9 thoughts on “The Creepiest Jeffco Corruption Story Ever

  1. “The most horrible ‘joke’ imaginable coming from a public official” was also offered by Mike Huckabee to the NRA national convention:

     

    1. Governor Huckabee apologized same day for those comments.

      If you’ll think back a few weeks ago…you might remember Huckabee was the only Republican who told the hate-mongers and saber-rattlers to give Obama a break when the Reverend Wright issue was at hand.

      [Poster is not a supporter of Mike Huckabee.]  

  2. County officials can meet in executive session to discuss personnel matters and to negotiate contracts. Either rationale could cover the discussion commissioners had.

    The county also would have had to put out a Request for Proposals for the hit, since the $14,000 price falls outside the no-bid limit.

    relocated to different countries by Mafia friends. They were “given $10,000 and a plane ticket, and told it was either this way or the other way

    This sounds too gold-plated for Jeffco. How about $1,000 and a bus ticket to Adams County?

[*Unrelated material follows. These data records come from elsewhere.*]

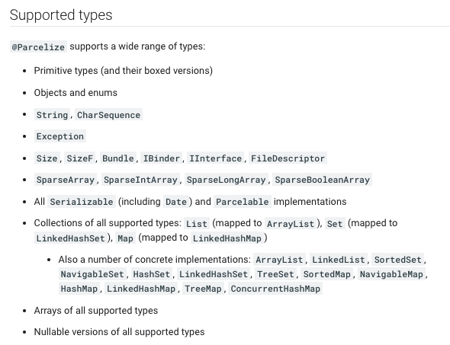Screen dimensions: 450x345
Task: Click the SparseIntArray code term
Action: (x=140, y=180)
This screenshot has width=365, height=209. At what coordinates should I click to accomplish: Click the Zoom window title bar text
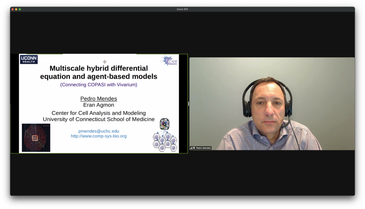coord(182,9)
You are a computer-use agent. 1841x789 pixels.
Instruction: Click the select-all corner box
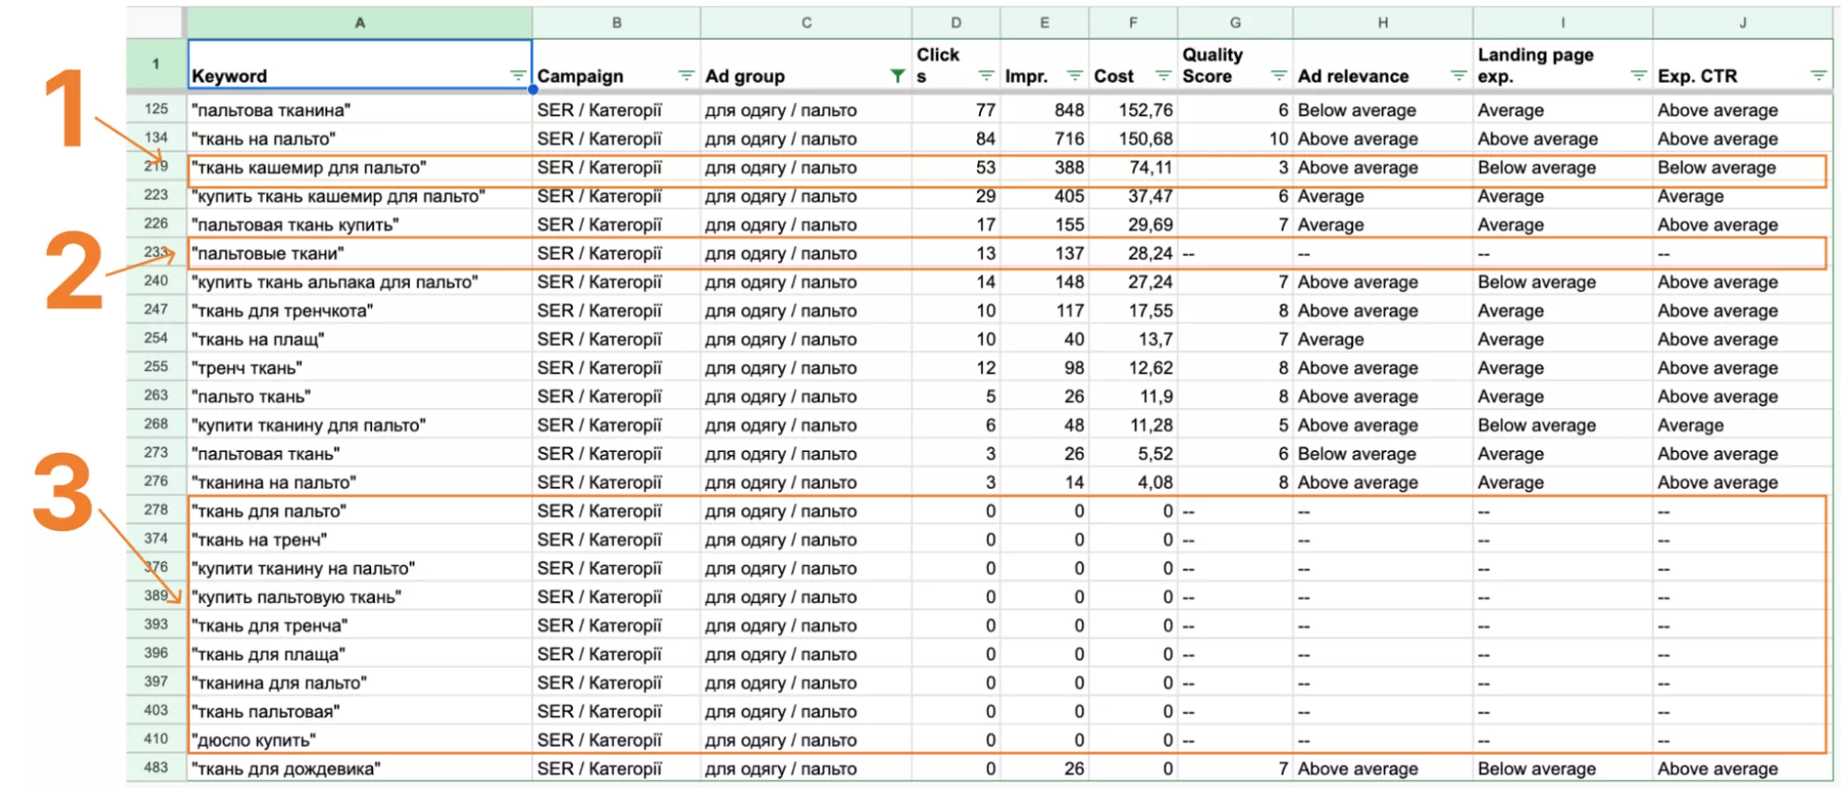pos(156,22)
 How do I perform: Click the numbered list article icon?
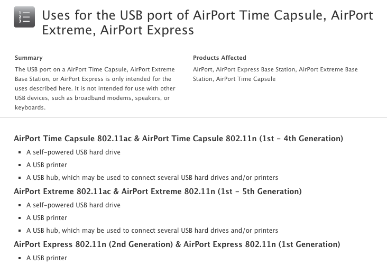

  3. It’s unclear whether that meeting was legal under the Colorado Open Meetings Law. Public meetings – at which at least two public officials converse about public business – require at least a 24-hour public notice, according to state law

    to make sure the the open meeting law was not violated.

    1. Everyone with an ax to grind should put a disclaimer in his or her (or its) signature line. Then we can disregard whatever we want depending on its source.

    2. We’ll thank him for “alerting” us, even though he didn’t, the Columbine Courier did. You know, the newspaper.

      Of course we might not see him right away, he’s kind of busy these days.